Best Quotes by Olaf Stapledon (Top 9)

  1. We have no government and no laws, if by law is meant a stereotyped convention supported by force, and not to be altered without the aid of cumbersome machinery.
  2. Men endured so much for war, but for peace they dared nothing.
  3. Philosophy is an amazing tissue of really fine thinking and incredible, puerile mistakes. It's like one of those rubber 'bones' they give dogs to chew, damned good for the mind's teeth, but as food - no bloody good at all.
  4. My dear, it is a great strength to have faced the worst and to have *felt* it a feature of beauty. Nothing ever after can shake one.
  5. I see, indeed I know, that in some sense God is love, and God is wisdom, and God is creative action, yes and God is beauty; but what God actually is, whether the maker of all things, or the fragrance of all things, or just a dream in our own hearts, I have not the art to know. Neither have you, I believe; nor any man, nor any spirit of our humble stature.
  6. Barren, barren and trivial are these words. But not barren the experience.
  7. Henceforth the cosmos, once a swarm of blazing galaxies, each a swarm of stars, was composed wholly of star-corpses.

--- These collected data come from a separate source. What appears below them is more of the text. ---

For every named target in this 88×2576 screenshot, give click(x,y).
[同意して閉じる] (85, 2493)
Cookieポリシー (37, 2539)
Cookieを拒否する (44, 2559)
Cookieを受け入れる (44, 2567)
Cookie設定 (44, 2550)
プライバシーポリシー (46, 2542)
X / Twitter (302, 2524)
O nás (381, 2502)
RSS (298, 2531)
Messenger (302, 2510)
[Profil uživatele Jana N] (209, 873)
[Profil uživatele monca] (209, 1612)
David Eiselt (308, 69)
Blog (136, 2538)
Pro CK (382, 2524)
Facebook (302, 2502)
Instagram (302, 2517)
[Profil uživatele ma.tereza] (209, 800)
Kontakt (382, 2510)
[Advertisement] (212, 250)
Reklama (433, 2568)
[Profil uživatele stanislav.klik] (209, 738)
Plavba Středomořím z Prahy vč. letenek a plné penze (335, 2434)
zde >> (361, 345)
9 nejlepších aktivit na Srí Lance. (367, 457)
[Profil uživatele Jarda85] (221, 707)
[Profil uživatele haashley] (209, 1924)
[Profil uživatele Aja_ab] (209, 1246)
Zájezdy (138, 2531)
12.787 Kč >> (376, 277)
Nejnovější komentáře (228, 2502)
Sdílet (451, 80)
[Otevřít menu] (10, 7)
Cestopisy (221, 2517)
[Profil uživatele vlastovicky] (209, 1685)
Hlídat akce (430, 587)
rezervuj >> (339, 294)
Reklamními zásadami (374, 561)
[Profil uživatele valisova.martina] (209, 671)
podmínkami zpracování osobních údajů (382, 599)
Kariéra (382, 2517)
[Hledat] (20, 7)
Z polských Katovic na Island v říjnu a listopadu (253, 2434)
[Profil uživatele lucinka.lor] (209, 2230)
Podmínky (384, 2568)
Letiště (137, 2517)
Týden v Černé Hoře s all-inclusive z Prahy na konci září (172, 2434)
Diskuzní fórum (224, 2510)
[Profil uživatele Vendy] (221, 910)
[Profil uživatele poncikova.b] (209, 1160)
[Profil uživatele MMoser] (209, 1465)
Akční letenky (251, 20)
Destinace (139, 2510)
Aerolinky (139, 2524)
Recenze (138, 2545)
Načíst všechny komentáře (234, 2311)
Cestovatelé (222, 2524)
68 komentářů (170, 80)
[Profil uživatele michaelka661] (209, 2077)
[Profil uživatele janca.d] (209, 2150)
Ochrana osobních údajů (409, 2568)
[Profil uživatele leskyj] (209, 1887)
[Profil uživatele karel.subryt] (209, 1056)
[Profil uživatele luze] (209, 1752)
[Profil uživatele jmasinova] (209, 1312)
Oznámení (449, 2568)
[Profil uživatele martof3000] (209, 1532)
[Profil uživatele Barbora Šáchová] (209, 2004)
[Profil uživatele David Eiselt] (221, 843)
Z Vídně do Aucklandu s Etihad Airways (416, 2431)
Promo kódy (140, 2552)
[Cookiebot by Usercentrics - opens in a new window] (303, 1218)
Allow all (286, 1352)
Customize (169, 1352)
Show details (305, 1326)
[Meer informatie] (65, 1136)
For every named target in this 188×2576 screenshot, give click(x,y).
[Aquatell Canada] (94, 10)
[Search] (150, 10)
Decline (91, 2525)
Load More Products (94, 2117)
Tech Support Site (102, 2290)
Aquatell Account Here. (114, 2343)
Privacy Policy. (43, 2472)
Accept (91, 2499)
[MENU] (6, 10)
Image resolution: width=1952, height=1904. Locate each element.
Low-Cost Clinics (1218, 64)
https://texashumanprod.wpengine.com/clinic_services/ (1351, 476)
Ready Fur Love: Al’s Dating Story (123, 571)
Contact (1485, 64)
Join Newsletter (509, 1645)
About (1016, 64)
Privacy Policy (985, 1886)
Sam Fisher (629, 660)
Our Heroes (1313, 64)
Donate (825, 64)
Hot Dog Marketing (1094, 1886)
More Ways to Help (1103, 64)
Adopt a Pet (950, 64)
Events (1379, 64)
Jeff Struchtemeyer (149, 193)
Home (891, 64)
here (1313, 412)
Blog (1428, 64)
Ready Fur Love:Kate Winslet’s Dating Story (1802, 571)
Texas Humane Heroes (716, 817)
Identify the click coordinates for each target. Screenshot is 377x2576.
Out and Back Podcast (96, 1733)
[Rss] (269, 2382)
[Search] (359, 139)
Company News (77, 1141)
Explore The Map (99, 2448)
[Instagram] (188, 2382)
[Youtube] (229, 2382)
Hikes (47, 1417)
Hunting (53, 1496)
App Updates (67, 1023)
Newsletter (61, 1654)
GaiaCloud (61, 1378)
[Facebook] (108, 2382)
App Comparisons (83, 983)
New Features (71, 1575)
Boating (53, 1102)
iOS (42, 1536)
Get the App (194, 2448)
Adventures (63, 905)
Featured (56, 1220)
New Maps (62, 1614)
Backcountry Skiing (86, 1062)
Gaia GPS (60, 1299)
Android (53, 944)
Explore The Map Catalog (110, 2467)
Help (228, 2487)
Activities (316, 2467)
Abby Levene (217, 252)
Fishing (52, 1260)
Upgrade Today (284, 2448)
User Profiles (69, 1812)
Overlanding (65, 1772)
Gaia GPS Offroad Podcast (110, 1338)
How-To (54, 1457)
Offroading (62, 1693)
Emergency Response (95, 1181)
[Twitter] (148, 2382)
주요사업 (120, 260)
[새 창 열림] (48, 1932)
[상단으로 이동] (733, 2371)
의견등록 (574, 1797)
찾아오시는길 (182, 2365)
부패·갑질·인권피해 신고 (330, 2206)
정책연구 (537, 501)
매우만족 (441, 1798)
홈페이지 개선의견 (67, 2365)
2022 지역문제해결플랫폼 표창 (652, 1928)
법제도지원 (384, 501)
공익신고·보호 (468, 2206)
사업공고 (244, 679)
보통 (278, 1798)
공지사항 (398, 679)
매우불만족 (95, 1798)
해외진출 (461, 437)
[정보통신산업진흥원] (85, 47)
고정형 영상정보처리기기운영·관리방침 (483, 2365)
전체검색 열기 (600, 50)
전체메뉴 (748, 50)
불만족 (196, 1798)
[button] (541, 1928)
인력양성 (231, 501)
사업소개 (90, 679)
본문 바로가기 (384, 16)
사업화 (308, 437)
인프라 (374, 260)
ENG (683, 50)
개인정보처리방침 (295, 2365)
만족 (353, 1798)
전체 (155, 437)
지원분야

These dark grains drifted through the dark void, like an infinitely tenuous smoke rising from an extinguished fire. Upon these motes, these gigantic worlds, the ultimate populations had created here and there with their artificial lighting a pale glow, invisible even from the innermost ring of lifeless planets.
  8. I perceived that I was on a little round grain of rock and metal, filmed with water and with air, whirling in sunlight and darkness. And on the skin of that little grain all the swarms of men, generation by generation, had lived in labour and blindness, with intermittent joy and intermittent lucidity of spirit. And all their history, with its folk-wanderings, its empires, its philosophies, its proud sciences, its social revolutions, its increasing hunger for community, was but a flicker in one day of the lives of the stars.
  9. That strange blend of the commercial traveller, the missionary and the barbarian conqueror, which was the American abroad.